Thanks to all who have downloaded Finding Alex. I’m happy to finally have the Taking Lance series behind me. I’ll miss the guys but they all got their happily-ever-afters.
A few things in regards to the Taking Lance series…
I’m redoing all the paperbacks in that series and my other books. I’ve been unhappy with the way they were so I’m starting from scratch.
I’m working on combining the entire series into one edition. It’ll be available in both e-book and paperback in the coming weeks.
Now to something I’ve not wanted to do but it’s kind of necessary…
I’ve mentioned in the past how Barnes & Noble did an erotica sweep awhile back and removed a lot of authors’ books without any type of warning. A lot of mine were in that sweep so I just removed them all. Recently I discovered that Taking Lance (#1 in the series) has been removed from iBooks and all other e-tailers except Kobo, Smashwords, and Amazon. I’ve done everything imaginable to get it back on those sites but it’s not happening. The reasons are (and I’m quoting here), “The content is primarily of an erotic nature, intended to stir sexual desire,” and “Prohibited Explicit or Objectionable Content (Informational).”
I’m pulling the ‘Lance’ books from everywhere except Amazon. I hate doing it but it’s kind of senseless to have books two through four and not the one that actually starts the series. I’ve voiced my displeasure over Smashwords so taking them off there isn’t a chore. I get about a third of my sales from Kobo but not from the ‘Lance’ series. If they’re strictly on Amazon I’ll be putting them back in Kindle Unlimited.
This is ONLY the Taking Lance series. I’ll be leaving all my others on the sites they’re on now.
I absolutely despise the exclusivity of KDP Select (KU) but if they’re just going to be on Amazon I might as well enroll them again. I’ll see how things go for 90 days and take it from there.
Check out the new Keeping Lance cover. I’ve been wanting to change the cover for a long time. I’m liking the new one SO much better.
Still no title. I’ve narrowed it down to three or four. It’s just deciding on which one. I know what word I want to use but it just doesn’t sound right in regards to the series. If you’ve followed me for any length of time you know that I go through this every year. 🙂 And for the first time ever, I’m going back and forth between two covers. *bangs head*
It’ll all come together. It always does.
This & That & Personal Stuff
It’s almost the middle of August (already!) and I don’t feel like I’ve accomplished much in 2018 so far. I’ve published one book, Finding Alex, but I’ve not written anything original in awhile. Granted, I’ve been slowly working on Willy, #5, but it was completed months ago with the exception of a couple of sex scenes and minor holiday details. It’s hard to write Christmasy stuff when it feels like it’s 100-plus degrees outside. 🙂
I don’t think I’ve read a book that wasn’t mine since January. I’m normally a huge reader so to not read in that amount of time is highly unusual for me. I’m obviously not focusing constantly on my writing or more than one book would’ve been published (or at least written) this year. I have about a dozen completed stories that I could do final self-edits on right now and have them out in a week or two. It’s just not happening. It’s frustrating because my whole life there have been two things to help me escape and that’s reading and writing.
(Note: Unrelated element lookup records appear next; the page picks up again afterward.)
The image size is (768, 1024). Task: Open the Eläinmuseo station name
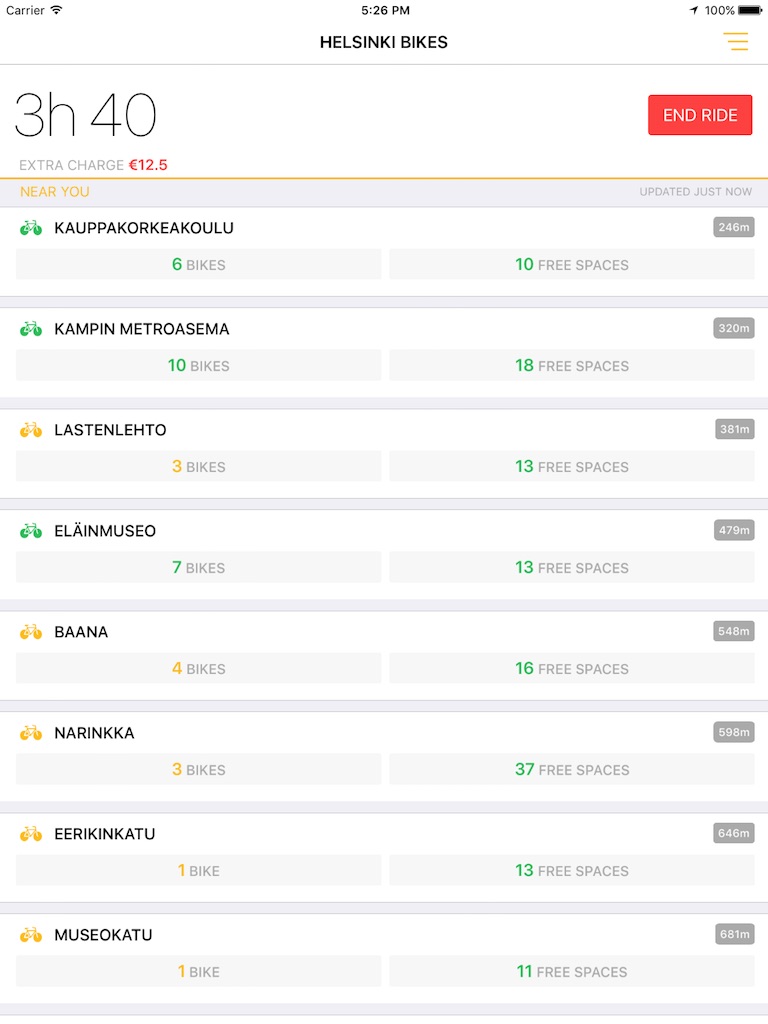105,531
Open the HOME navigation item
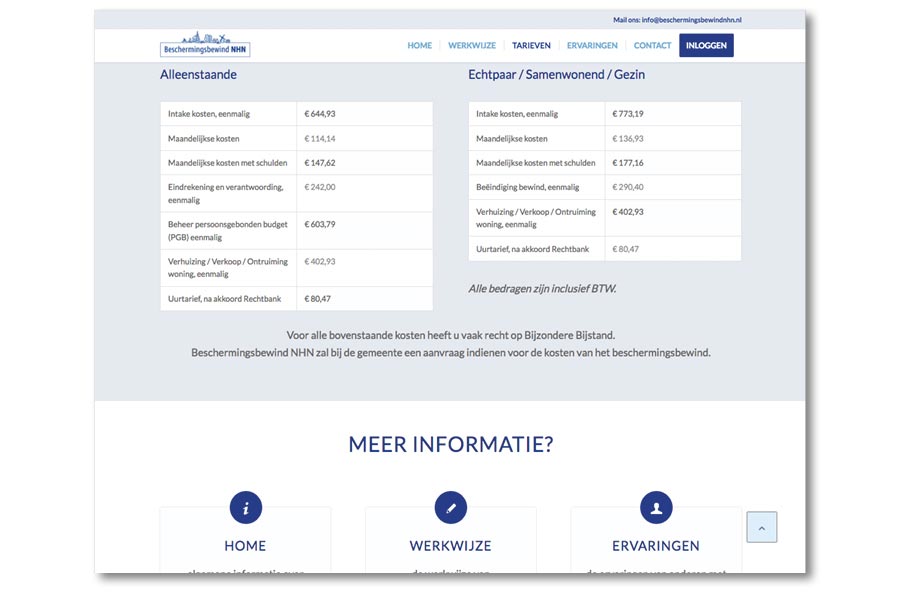 pyautogui.click(x=420, y=46)
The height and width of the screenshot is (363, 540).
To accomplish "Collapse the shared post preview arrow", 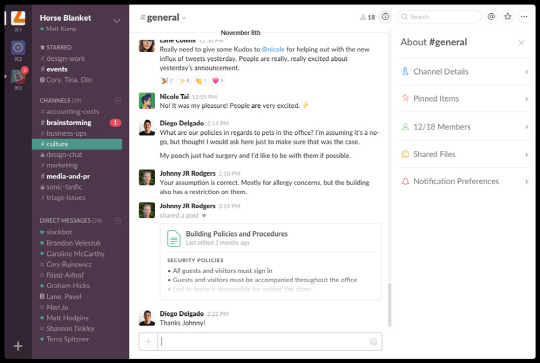I will click(x=204, y=216).
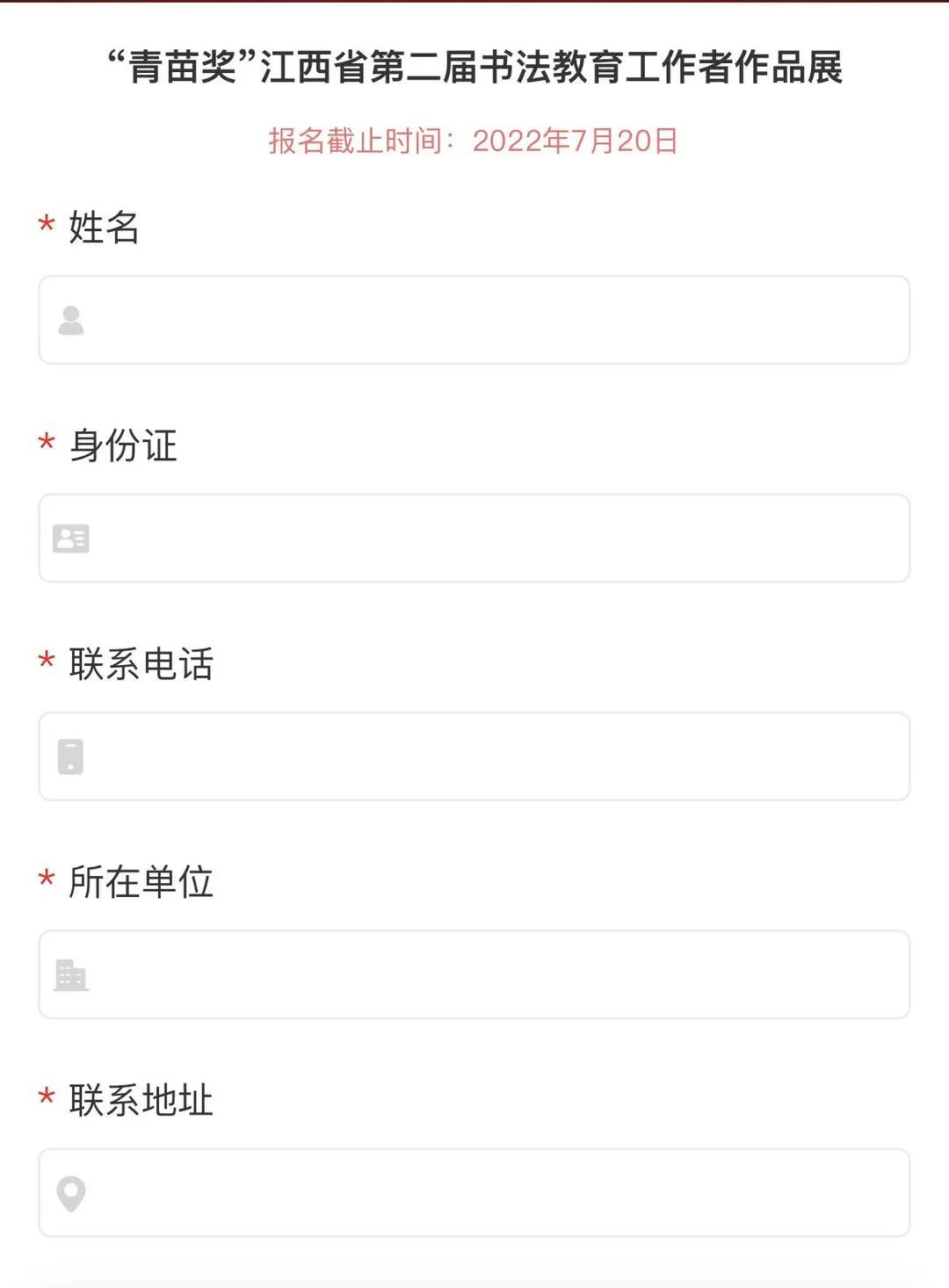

The last couple of years, as I’ve said many times, have been rough. My husband is the only person on this planet who even has a clue of what I’ve had to deal with. As a result, my ADHD has been off the charts. I get antsy and I have a hard time sitting still for long periods of time or concentrating. My brain is all over the place. If you have ADHD you know exactly what I’m talking about. If not, imagine the feeling of dozens of things going on in your head at once 24/7. I’ve conditioned myself over the years to compartmentalize some of those things so it’s not as bad. I’ve not been able to do that for the past few months. The first half of the year I was dealing with my mom’s issues. Now that I can take a deep breath and start taking care of myself I’m having a hard time doing it.
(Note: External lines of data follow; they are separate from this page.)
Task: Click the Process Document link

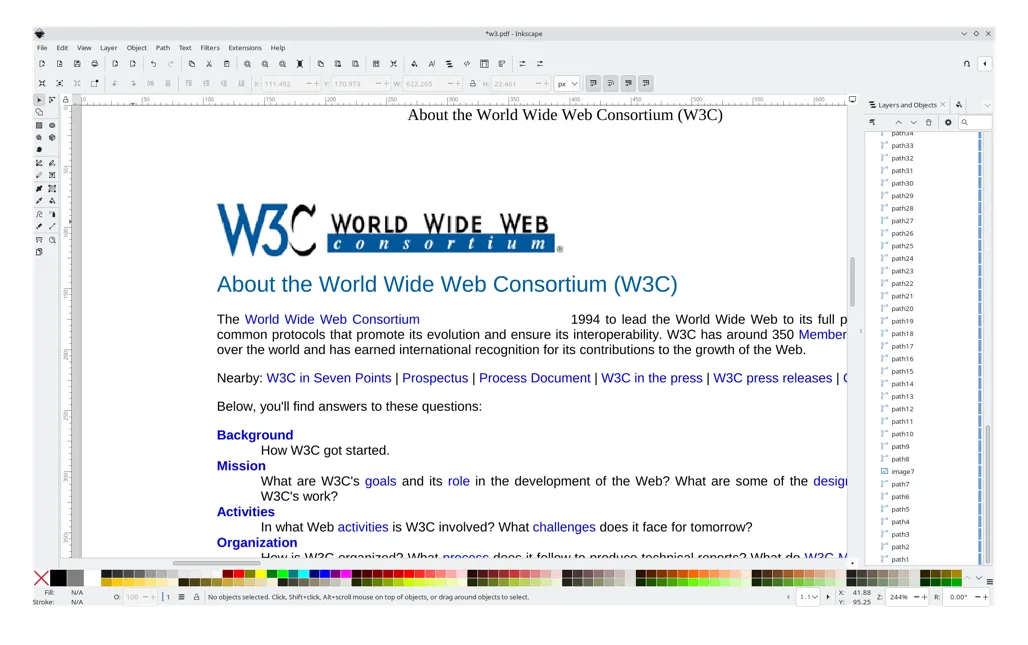Action: click(x=534, y=378)
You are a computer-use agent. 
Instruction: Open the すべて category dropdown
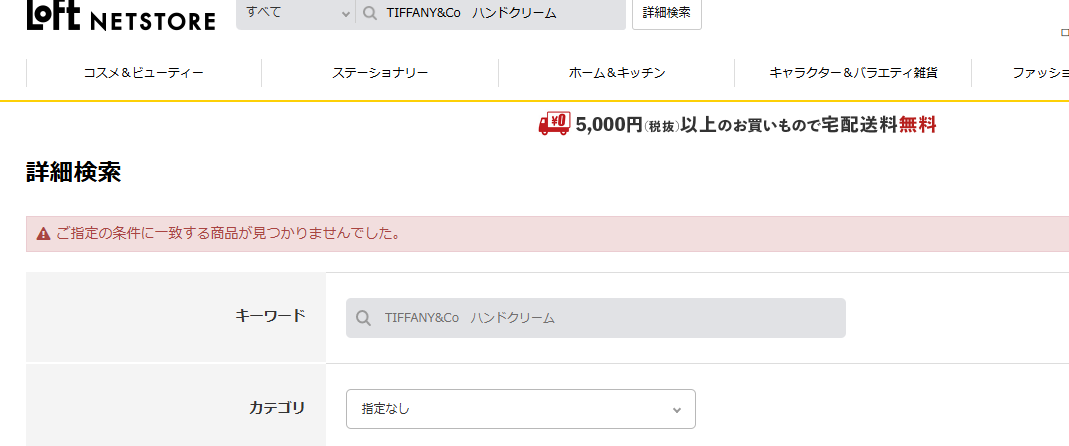click(x=296, y=13)
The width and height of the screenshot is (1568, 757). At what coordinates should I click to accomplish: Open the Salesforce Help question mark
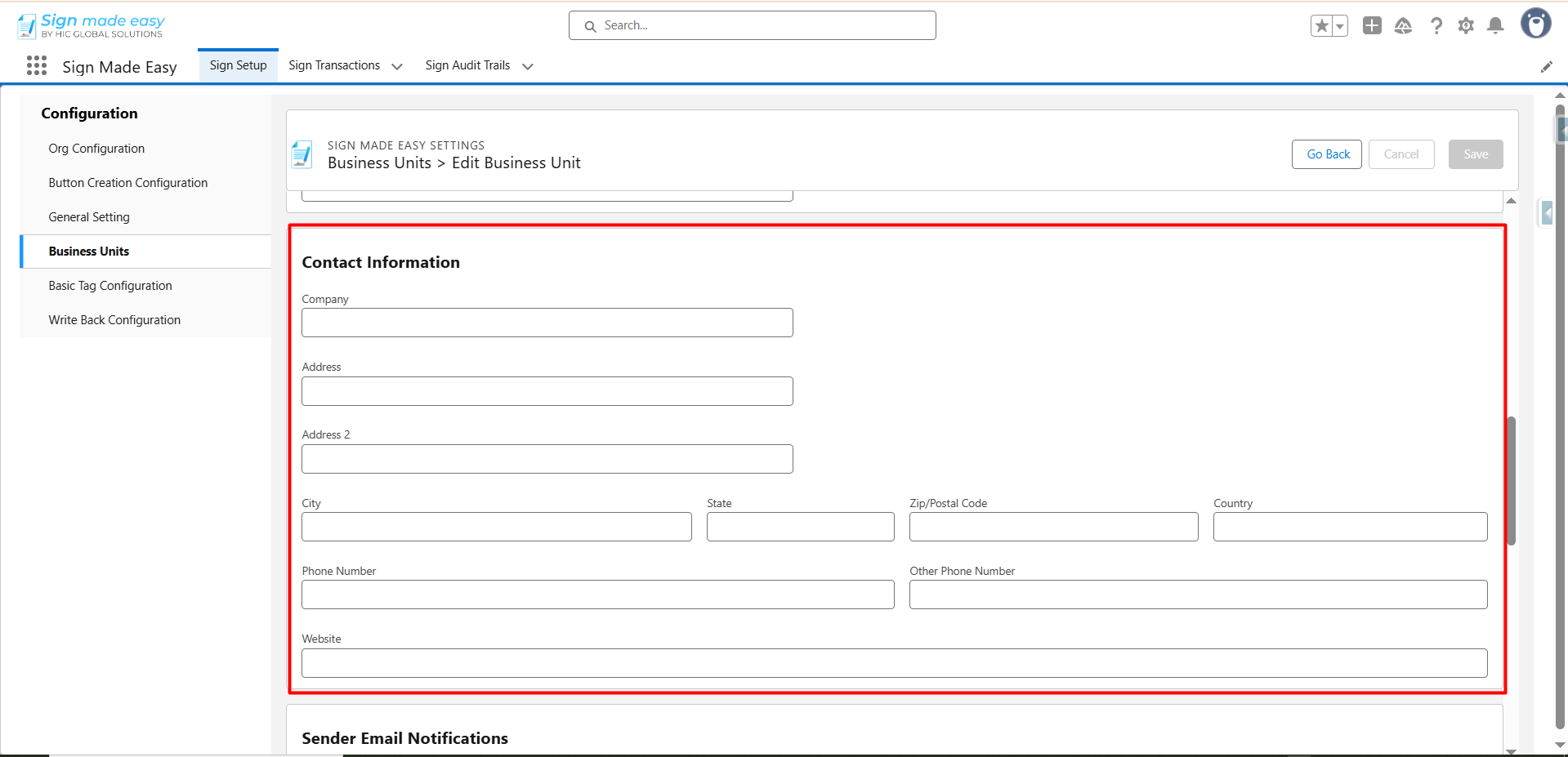1436,26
I also have episodes of hyper focus, another symptom of my ADHD. The hyper focus for me is much worse than the scattered feeling. With the hyper focus I get fixated on one thing. No matter what I’m doing or who I’m with, that one thing is front and center. Until I accomplish whatever task it is, it literally controls my life. That’s not me being dramatic. It’s my fact.
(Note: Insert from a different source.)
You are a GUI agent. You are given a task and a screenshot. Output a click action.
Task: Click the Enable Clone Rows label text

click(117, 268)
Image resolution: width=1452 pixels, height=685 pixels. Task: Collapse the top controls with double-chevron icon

I hear a lot of people go on about how ADHD and ADD aren’t real. I’d love for those people to live in my brain for 30 minutes.
Enough of that.
I hope you all have a great weekend. I’ll update on the ‘Lance’ stuff again soon.
Until next time,
P.S. Please don’t send me nasty messages about the ADHD memes. I’m not making light of it. I live it every day of my life. And (re: the 2nd meme), I’ve never in my life felt like an idiot over it. It’s simply part of who I am.